Before any plane can take off, all passengers must be seated in their own seats with seat belts fastened. But Elly didn't want to sit in her seat. According to the AP story reported in this morning's Chicago Tribune, Elly "was climbing under the seat and hitting the parents and wouldn't get in her seat." An ABC News story reports that Elly had behaved well on the flight to Florida -- but when she got on the airplane to go home Elly "began to cry uncontrollably... throwing a temper tantrum on the floor."
The parents couldn't (or wouldn't) get the child under control and eventually, the plane already having been delayed 15 minutes by the hysterical toddler, the crew decided to remove the family.
They got kicked off the plane.
Now any parent can recall a time when his or her child has misbehaved in public. We can all sympathize with the parents, who surely must be mortified at their daughter's terrible behavior -- oh, wait, never mind.
This story is in the news today because the parents are angry. At the airline! Even though AirTran Airways flew the family home the next day. Even though they reimbursed the family for the cost of the tickets they bought on the flight they didn't take because of Elly's behavior. Even though they were even offered free round trip tickets to anywhere AirTran flies.
No!
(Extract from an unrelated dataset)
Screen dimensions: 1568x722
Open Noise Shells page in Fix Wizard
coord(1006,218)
The airline is at fault because, quoting Julie Kluesza in the AP story, "We weren't given an opportunity to hold her, console her or anything."
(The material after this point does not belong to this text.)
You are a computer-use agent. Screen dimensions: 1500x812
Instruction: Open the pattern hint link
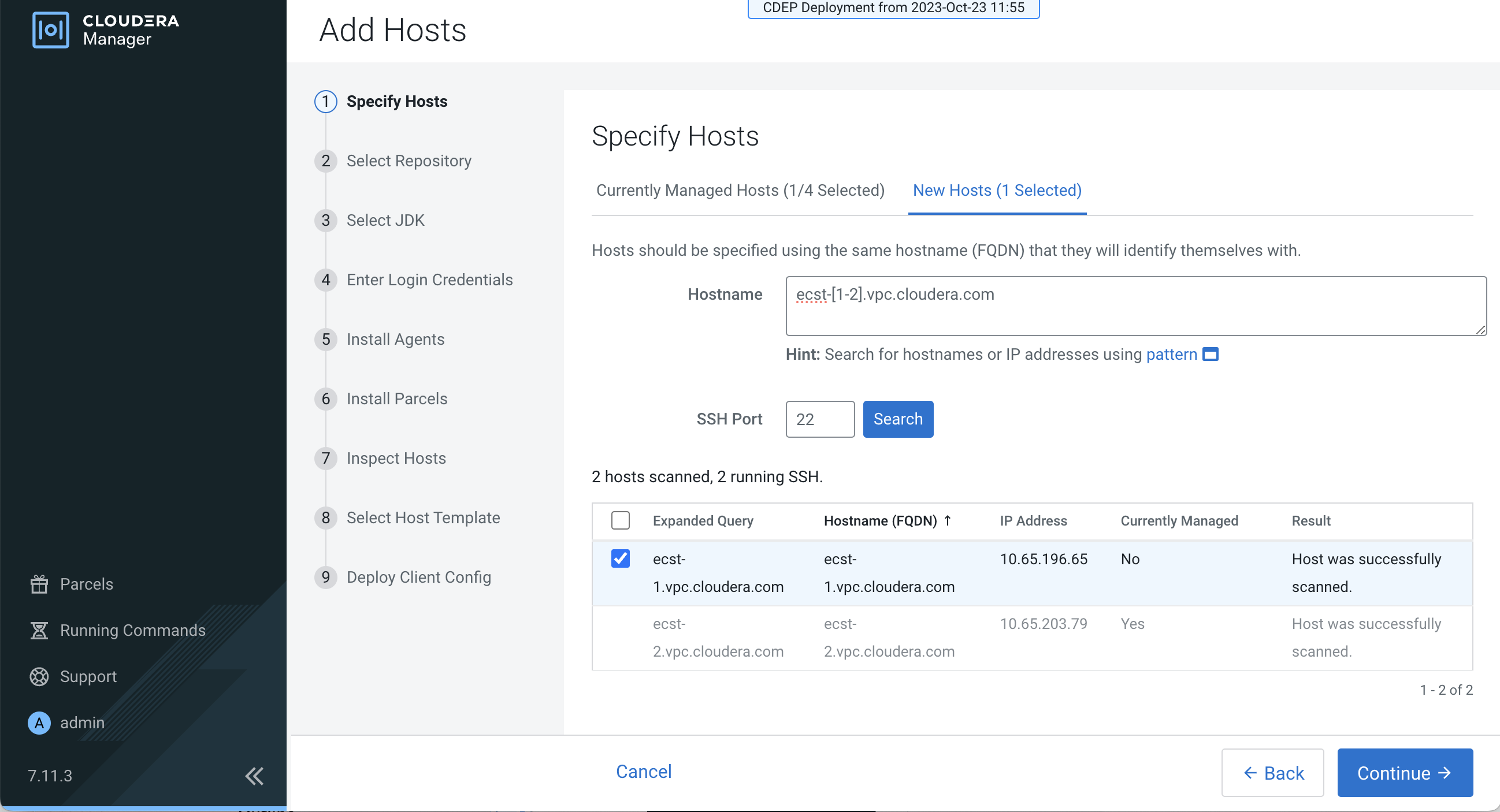pos(1171,355)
In unrelated news, Democrat Sally Lieber of San Francisco, a California legislator recently proposed a law in that State that would outlaw the spanking of any child "three years old or younger and carry a possible penalty of jail time or a 1,000-dollar fine." The AFP story reported January 19 on Yahoo! News quotes the sponsor of the proposed legislation as saying the law would be written to ban "any striking of a child, any corporal punishment, smacking, hitting, punching, any of that."
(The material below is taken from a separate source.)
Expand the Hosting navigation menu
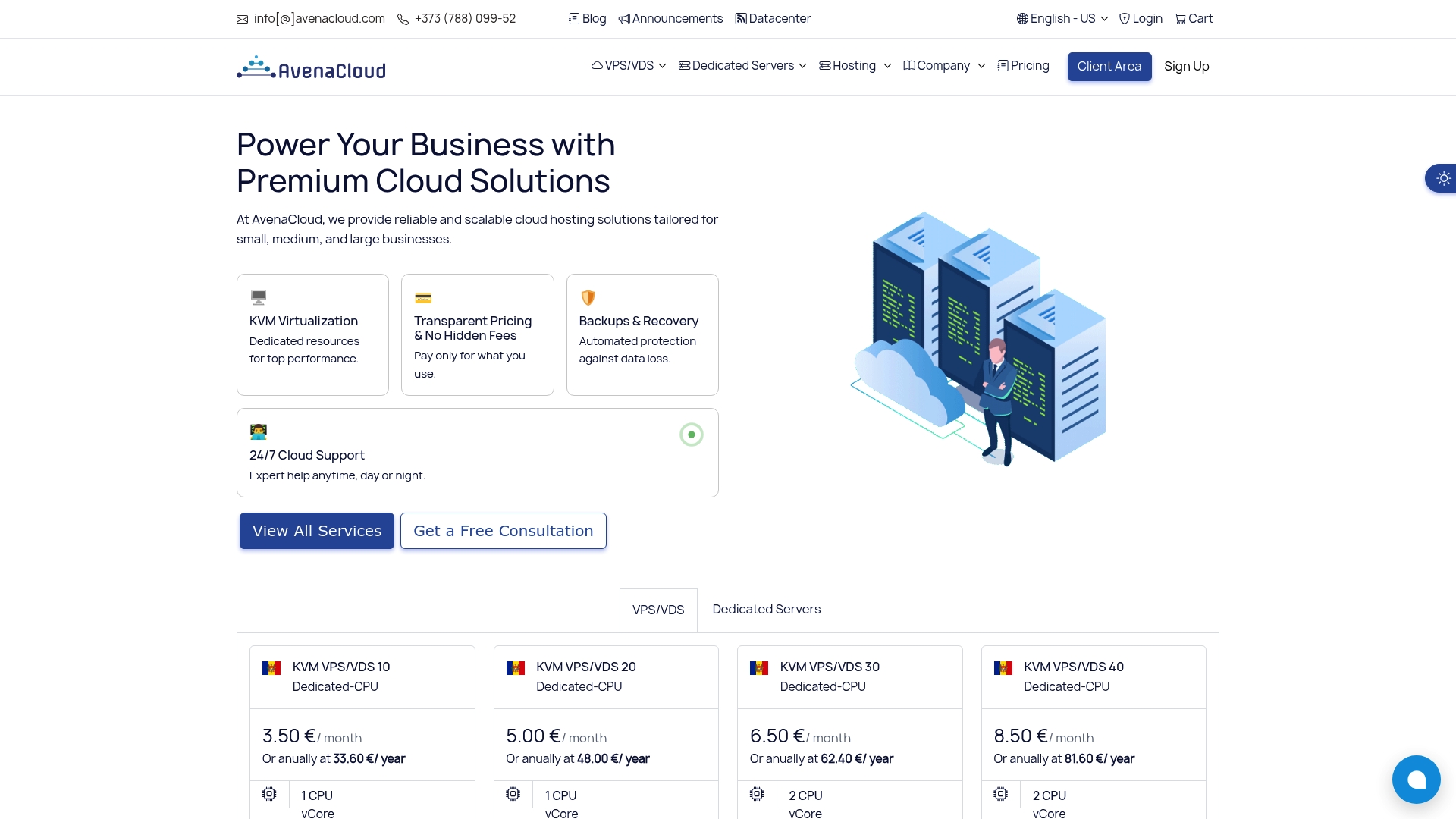Viewport: 1456px width, 819px height. click(854, 66)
Or are these stories unrelated?
The Kuleszas could not have had Rep. Lieber's anti-spanking legislation in mind on January 14 as they let their child block the aisle in the airplane, waiting for her tantrum to blow over. But one can not help but speculate that the child was not brought under control because little, if any, effort was made to bring her under control. (In my view, pleas like, "Now Elly, Elly, this isn't the right way to behave, dear..." do not count as a legitimate effort.)
Now not even I would punch a three year old child. (Do I really have to offer that disclaimer?) But wouldn't you think Mom or Dad would have hoisted the child by scruff of her neck, plopped her in her seat and gotten in her face and told her to behave herself? (I might assured her that it was a very long walk from Florida to Boston, but I'm an old grouch.)
The Kuleszas said that unlike the AirTran crew, the passengers on the flight were sympathetic to their situation.
The Kulesza say that their fellow passengers seemed sympathetic. From the ABC News story:
"I jokingly turned around and asked the three gentlemen behind me, 'Aren't you glad you got these seats?" Julie said. "Another passenger offered up a lollipop to try and calm her down."I can only imagine what kind of medication had been spread on the lollipop before it was tendered.
And it's possible that the Kuleszas might have gotten some dirty looks or sniffs or harrumphs from their fellow passengers if they had acted like parents and made their child behave. I might have cheered and cringed at the same time: No one would want to have to discipline their child in public like that and -- at that time -- before the Kuleszas made their media rounds, I would have felt sorry for them.
But is that what parenting has come to these days? Spanking is a crime and demanding that you control your child offensive? Am I that far out of touch already?
I'll hang up and wait for your answers.